Input material START

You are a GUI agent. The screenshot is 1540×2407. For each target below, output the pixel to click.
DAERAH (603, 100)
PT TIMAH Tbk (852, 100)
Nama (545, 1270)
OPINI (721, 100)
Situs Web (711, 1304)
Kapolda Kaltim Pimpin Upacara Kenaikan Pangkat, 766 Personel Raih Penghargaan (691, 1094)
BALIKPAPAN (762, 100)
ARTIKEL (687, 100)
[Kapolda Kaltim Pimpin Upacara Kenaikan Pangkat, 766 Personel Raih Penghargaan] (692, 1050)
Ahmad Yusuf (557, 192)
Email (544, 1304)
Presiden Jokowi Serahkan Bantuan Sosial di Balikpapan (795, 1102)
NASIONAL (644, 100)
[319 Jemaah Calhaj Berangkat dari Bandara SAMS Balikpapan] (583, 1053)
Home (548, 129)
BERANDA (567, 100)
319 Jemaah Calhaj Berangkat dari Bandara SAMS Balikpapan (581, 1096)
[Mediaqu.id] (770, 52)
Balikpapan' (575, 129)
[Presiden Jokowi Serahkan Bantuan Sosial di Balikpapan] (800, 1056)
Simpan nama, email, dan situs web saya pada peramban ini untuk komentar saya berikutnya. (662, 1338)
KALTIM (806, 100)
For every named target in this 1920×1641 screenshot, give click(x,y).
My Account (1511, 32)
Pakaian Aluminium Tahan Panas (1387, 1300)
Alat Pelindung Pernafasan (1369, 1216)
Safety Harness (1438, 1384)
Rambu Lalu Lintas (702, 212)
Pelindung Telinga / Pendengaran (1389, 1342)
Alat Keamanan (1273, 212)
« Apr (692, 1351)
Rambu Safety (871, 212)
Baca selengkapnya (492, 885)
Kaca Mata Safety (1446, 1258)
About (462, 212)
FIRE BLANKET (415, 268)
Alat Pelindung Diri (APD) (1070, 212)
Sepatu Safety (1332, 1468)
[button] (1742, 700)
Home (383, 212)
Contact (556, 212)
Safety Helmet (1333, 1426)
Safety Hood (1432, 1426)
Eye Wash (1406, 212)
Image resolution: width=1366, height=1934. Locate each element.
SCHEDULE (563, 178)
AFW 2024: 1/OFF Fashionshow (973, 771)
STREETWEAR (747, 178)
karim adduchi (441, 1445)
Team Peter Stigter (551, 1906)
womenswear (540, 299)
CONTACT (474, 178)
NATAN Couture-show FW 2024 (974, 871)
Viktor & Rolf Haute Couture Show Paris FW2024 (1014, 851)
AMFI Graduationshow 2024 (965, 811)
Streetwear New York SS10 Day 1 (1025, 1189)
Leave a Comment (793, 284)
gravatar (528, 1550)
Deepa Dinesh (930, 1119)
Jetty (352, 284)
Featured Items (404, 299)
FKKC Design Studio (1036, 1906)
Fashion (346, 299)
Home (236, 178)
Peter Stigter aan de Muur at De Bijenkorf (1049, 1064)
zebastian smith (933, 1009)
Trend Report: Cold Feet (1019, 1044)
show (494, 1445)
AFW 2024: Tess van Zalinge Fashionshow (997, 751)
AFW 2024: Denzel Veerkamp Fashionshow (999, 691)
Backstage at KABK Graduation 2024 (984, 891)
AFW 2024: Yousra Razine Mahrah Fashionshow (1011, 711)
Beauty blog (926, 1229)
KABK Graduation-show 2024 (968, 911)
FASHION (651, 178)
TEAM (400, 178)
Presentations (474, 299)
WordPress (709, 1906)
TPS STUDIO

Input material END

_Work task_
Give the number of lines above that hold "dari", with no other words.

_Reply to the exercise_
2